Get the section spec defined for the supplied section_specs_key.

Args

section_specs_key : str
The section specs key to retrieve.
override_specs : MatchSpecs | None
Optional override of builtin_section_specs.

Returns

SectionSpec
The section spec for the supplied section_specs_key.
def get_summary_spec(summary_specs_key: str, override_specs: dict[str, SummarySpec] | None = None) ‑> SummarySpec

Get the summary spec defined for the supplied summary_specs_key.

Args

summary_specs_key : str
The summary specs key to retrieve.
override_specs : MatchSpecs | None
Optional override of builtin_summary_specs.

Returns

SectionSpec
The summary spec for the supplied summary_specs_key.
def get_table_spec(section_title: str, section_specs_key: str, table_specs: dict[str, TableSpec] = None) ‑> TableSpec

Get the TableSpec for the supplied section_title and section_specs_key.

Usage

from functools import partial from section_extractor import section_extractor_factory from specs import get_table_spec, get_table_specs table_spec_getter = partial( get_table_spec, section_specs_key='your-section-specs-key', table_specs=get_table_specs('your-table-specs-key'), ) sections = section_extractor_factory(files_dict, section_spec, table_spec_getter)

Args

section_title : str
The title of the section to retrieve.
section_specs_key : str
The section specs key to retrieve.
table_specs : dict[str, TableSpec]
Optional override of builtin_table_specs.

Returns

TableSpec
The TableSpec for the supplied section_title and section_specs_key augmented with the heading_breaks defined in the section spec.
def get_table_specs(table_specs_key: str, override_specs: dict[str, dict[str, TableSpec]] | None = None) ‑> dict[str, TableSpec]

Get the dict of {: TableSpec} specs for the supplied table_specs_key.

Args

table_specs_key : str
The table specs key to retrieve.
override_specs : MatchSpecs | None
Optional override of builtin_table_specs.

Returns

TableSectionSpecs
The dict of {: TableSpec} for the supplied table_specs_key.
def get_transform_spec(transform_specs_key: str, override_specs: dict[str, dict[str, dict[str, dict[str, dict[str, typing.Any]]]]] | None = None) ‑> dict[str, dict[str, dict[str, dict[str, typing.Any]]]]
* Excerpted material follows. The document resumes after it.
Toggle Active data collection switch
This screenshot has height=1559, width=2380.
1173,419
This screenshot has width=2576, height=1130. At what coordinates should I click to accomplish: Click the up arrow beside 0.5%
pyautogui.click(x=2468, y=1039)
Get the transform spec defined for the supplied transform_specs_key.

Args

transform_specs_key : str
The transform specs key to retrieve.
override_specs : MatchSpecs | None
Optional override of builtin_transform_specs.

Returns

SectionSpec
The transform spec for the supplied transform_specs_key.
def to_spec_key(value: str) ‑> str

Convert a raw table, section, or facility title to a valid identifier.

Args

value : str
The raw title to convert.

Returns

str
The converted identifier. Spaces are replaced with underscores, non-alphabetic characters are removed, and the result is converted to lower case.